Leave every picture out and print exactly the lines that run from the one containing "Viewport: 1280px width, 800px" to the end of the listing.

╔══

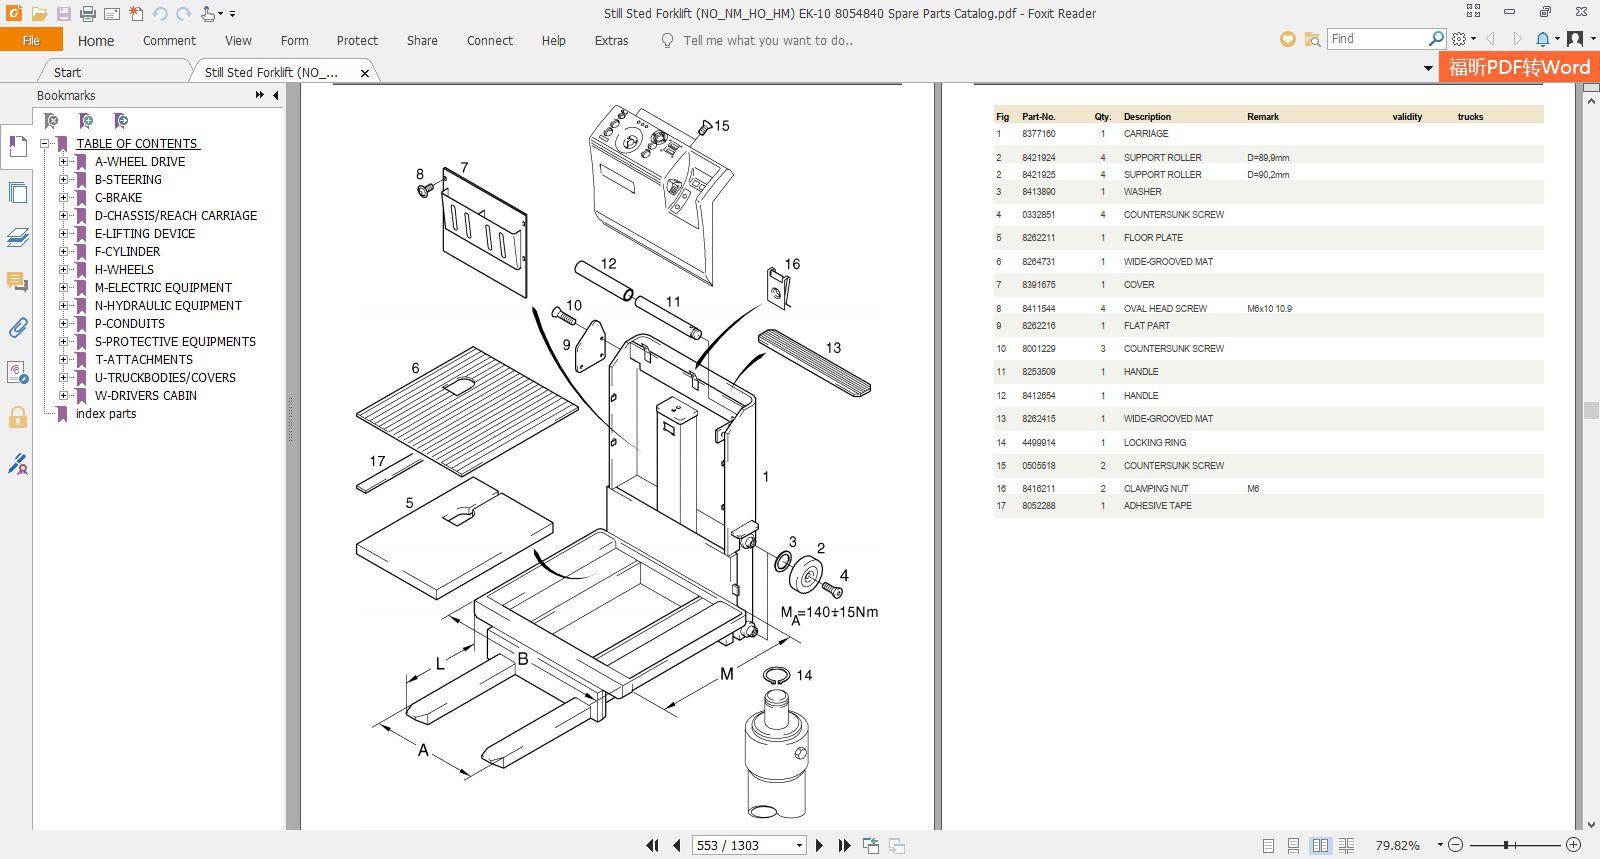Go to the last page
Screen dimensions: 1600x859
tap(844, 846)
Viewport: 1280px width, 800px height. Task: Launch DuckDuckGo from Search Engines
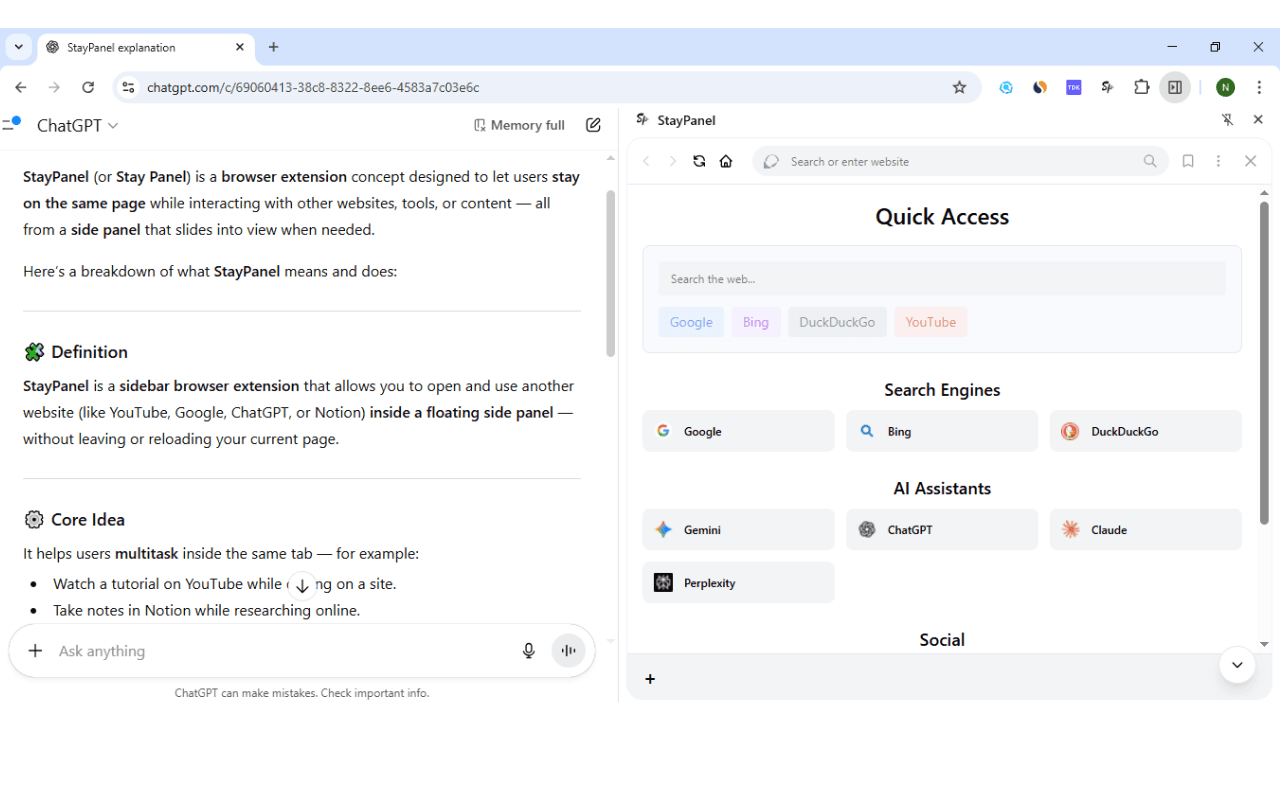(x=1145, y=430)
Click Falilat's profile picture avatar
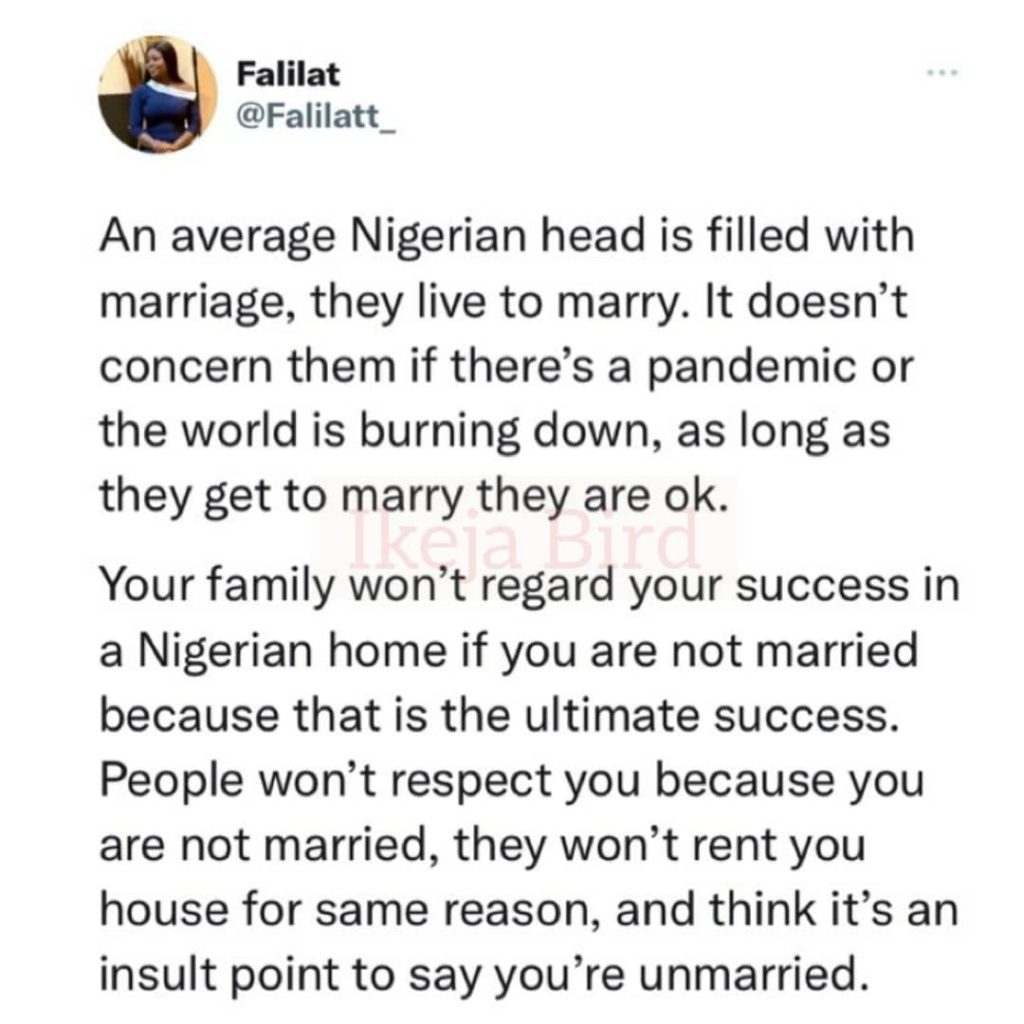Image resolution: width=1024 pixels, height=1024 pixels. click(x=157, y=94)
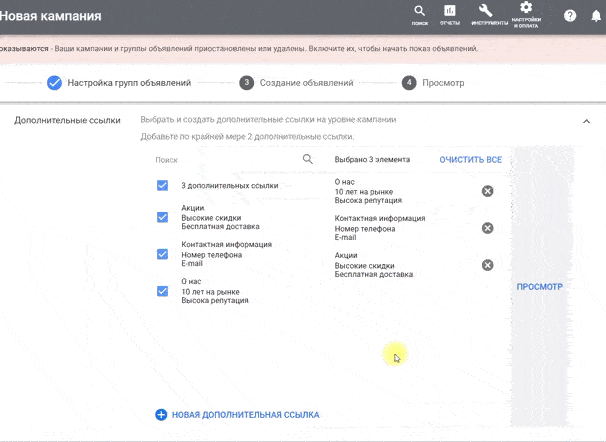Open the help question mark icon
The height and width of the screenshot is (442, 606).
(570, 16)
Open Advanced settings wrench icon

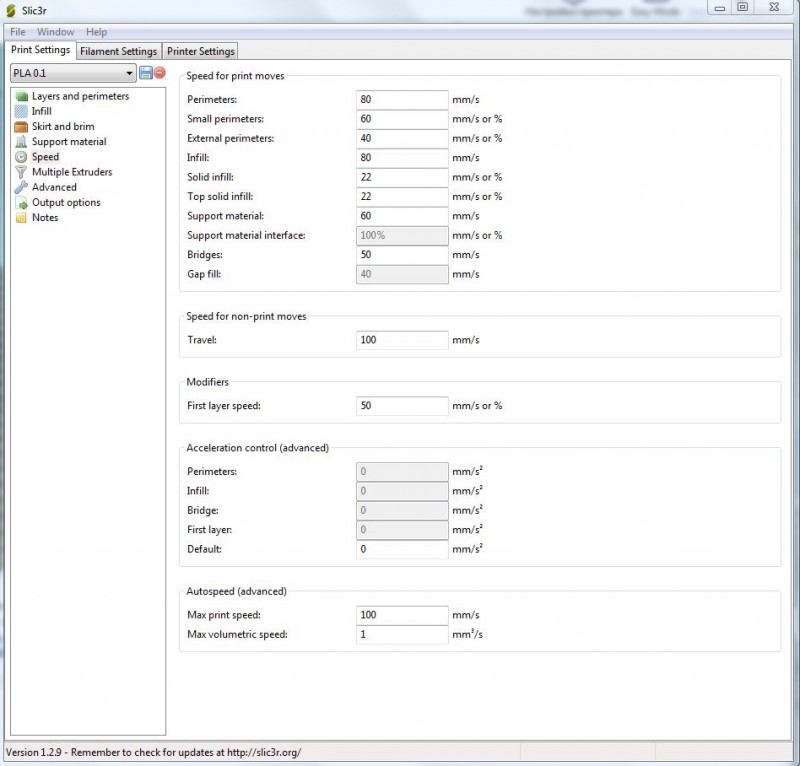point(22,187)
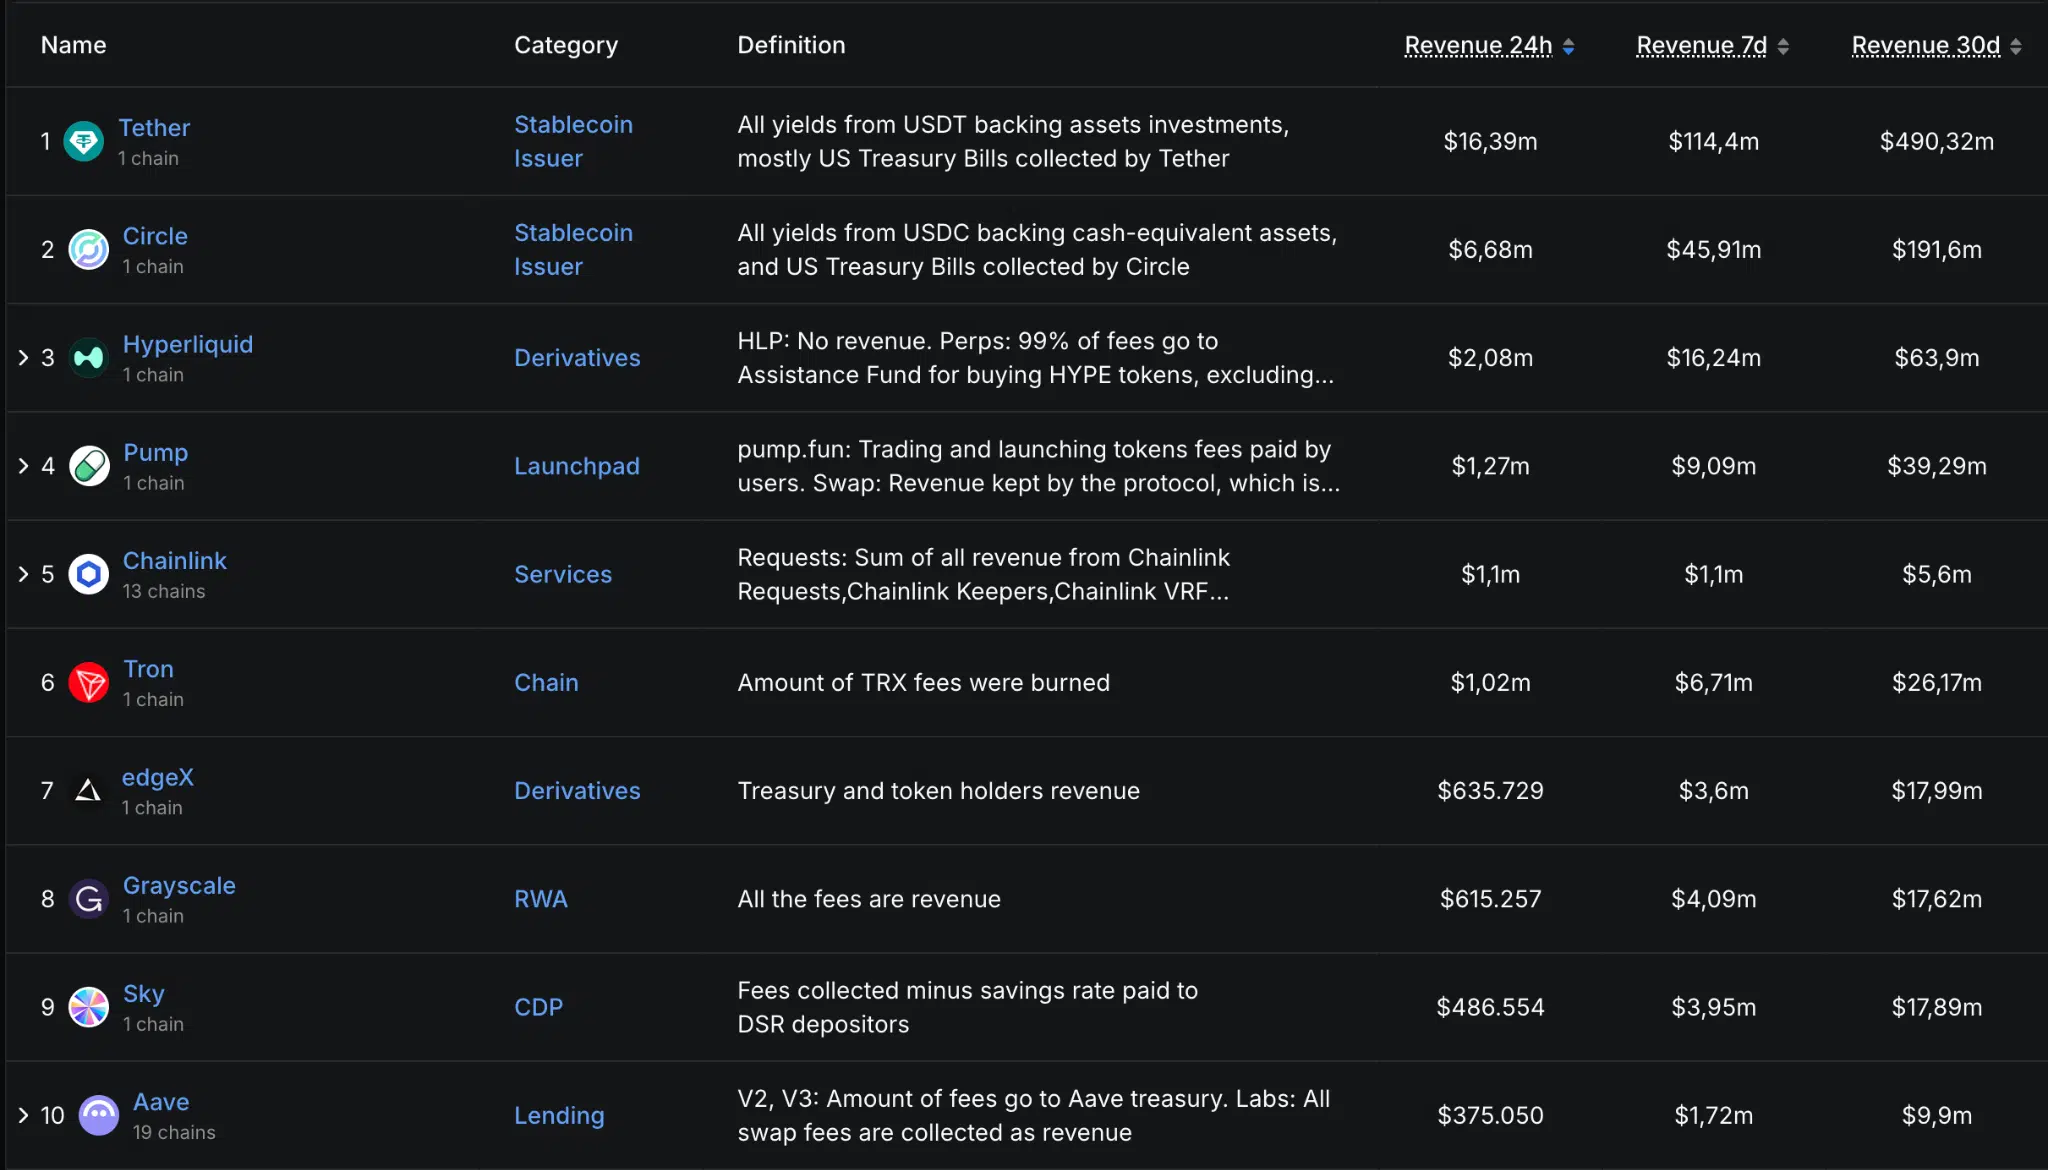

╚══

▶ **YOUR SOLUTION**
Viewport: 1280px width, 800px height. Task: Launch DuckDuckGo from Search Engines
(x=1145, y=430)
Click Falilat's profile picture avatar
Image resolution: width=1024 pixels, height=1024 pixels. click(x=157, y=94)
Open the help question mark icon
The height and width of the screenshot is (442, 606).
(570, 16)
Open Advanced settings wrench icon

point(22,187)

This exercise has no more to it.